Trip to Stanford will be litmus test for Seattle U.
The Seattle University Redhawks, who lost by 40 at Virginia two weeks ago, will get another tough test Wednesday at Stanford.
Seattle Times staff reporter
For the first time since their return to Division I, the Seattle University Redhawks can set a goal of winning a conference title.
As a first-year member of the Western Athletic Conference, the Redhawks will be eligible in March for the conference's postseason tournament and automatic NCAA tournament berth.
So this year, as the Redhawks navigate the early portion of their schedule, the goal is to get ready for the WAC as much as anything else.
Still, games like Wednesday night's contest at Stanford can serve as a useful guide of where the team is and what it needs to do to get better. Tipoff is 7 p.m. and the game will be televised on Pac-12 Networks and broadcast on 770 AM KTHH.
The game is one of three Seattle U. will play from teams that are in so-called "major" conferences. Seattle U. has already played one — an 83-43 loss at Virginia on Nov. 17. The other comes Dec. 13 when the Redhawks host Washington at KeyArena.
The Redhawks fell down early at Virginia and could never recover, suffering what is their only loss so far. Seattle U. is 2-1, having beaten Montana State and Pacific Lutheran at home, the latter a 58-49 victory last Wednesday.
Dollar said the experience of the Virginia trip and then having come back to beat PLU should have his team better prepared for the visit to Stanford.
"We are still in the process of feeling out who we are and what we need to do to be successful in conference," he said. "But for sure, it's always a litmus test to see where you are at going on the road. And this is probably more of a litmus test of how we will fare this time after getting the first one out of the way and then going and playing arguably a better team, and to see how we handle that."
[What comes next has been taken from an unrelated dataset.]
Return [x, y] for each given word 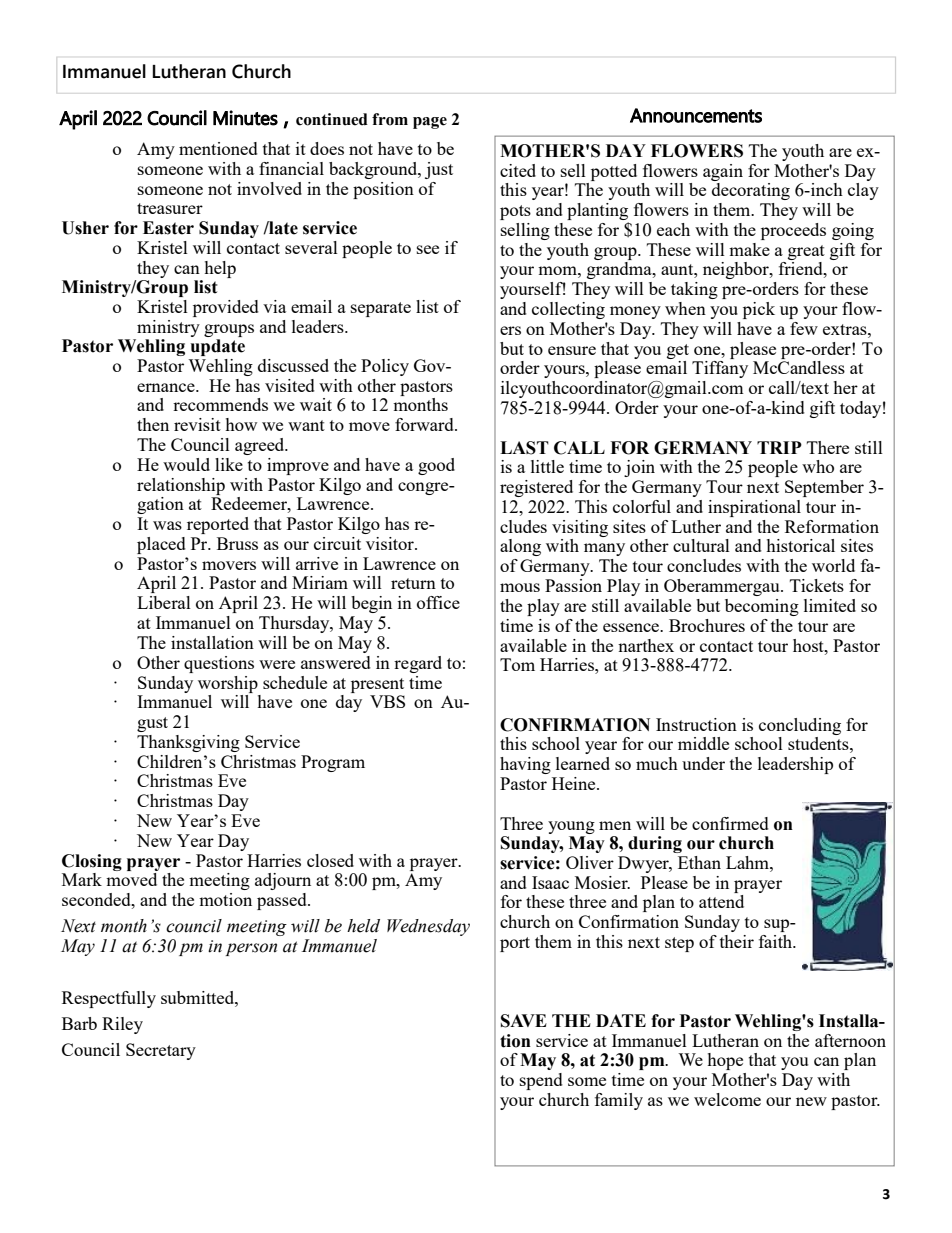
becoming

Dollar says he's been pleased with the team's defense and rebounding but that "we're still kind of finding our way offensively, not only shooting but just turnovers. A lot of that is probably the combination of new sets and new offense and guys getting comfortable in that transition of stepping up and being counted on to score more, especially early in the season."
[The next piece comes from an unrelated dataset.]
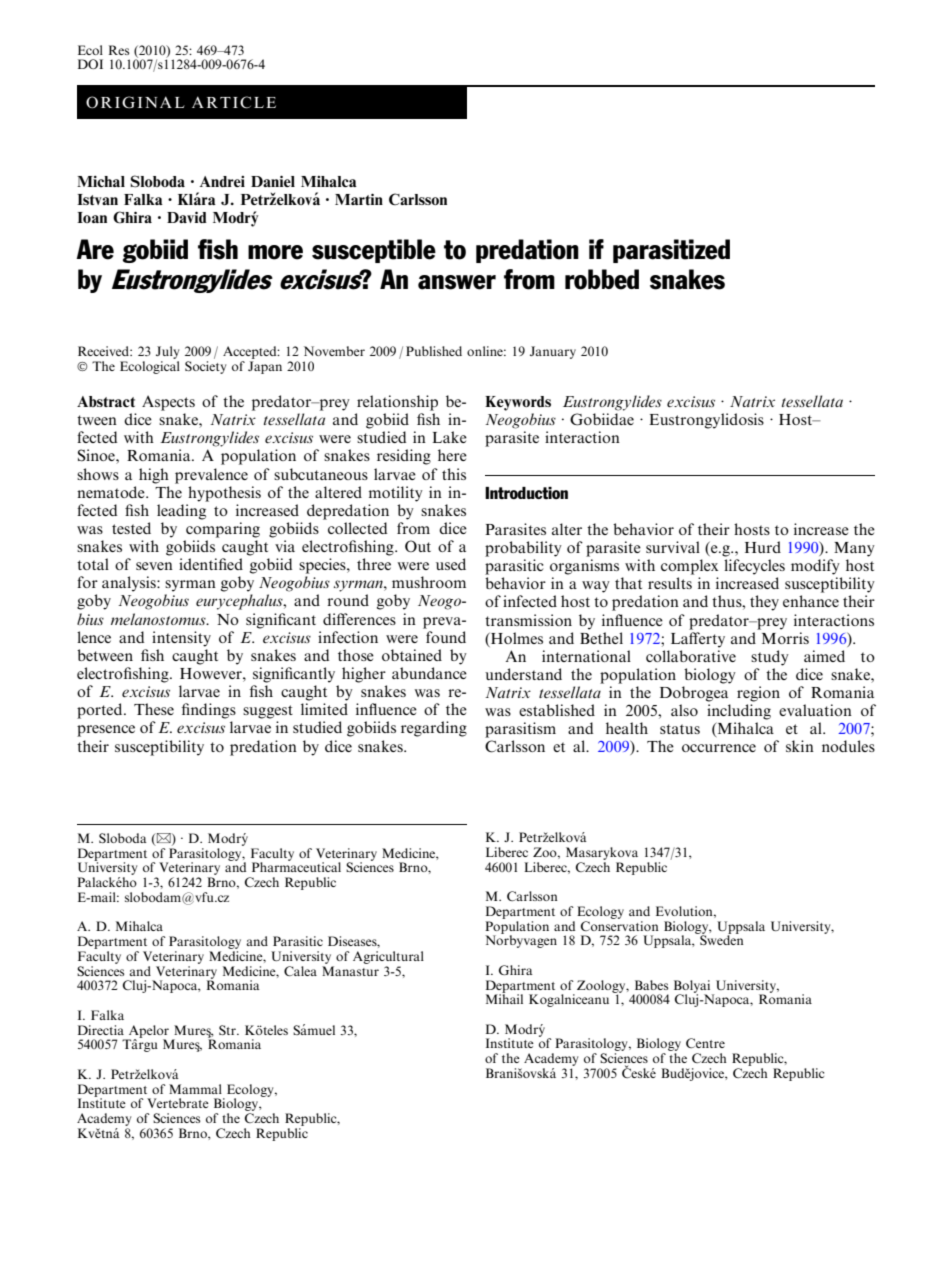 This document has height=1265, width=952. I want to click on DOI, so click(90, 64).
Indeed, one of the big questions for Seattle U. this year was how it would replace the production of Aaron Broussard, who led the team in scoring last year at 18.2 points per game.
Junior Clarence Trent is the leading scorer through three games at 12.3 followed by redshirt freshman forward Deshaun Sunderhaus at 10.7. The Redhawks, though, are shooting just 37.2 percent from the field and 32.8 percent on three-pointers.
After the trip to Stanford, Seattle U. returns home for a game against Boise State at 2 p.m. Sunday at KeyArena.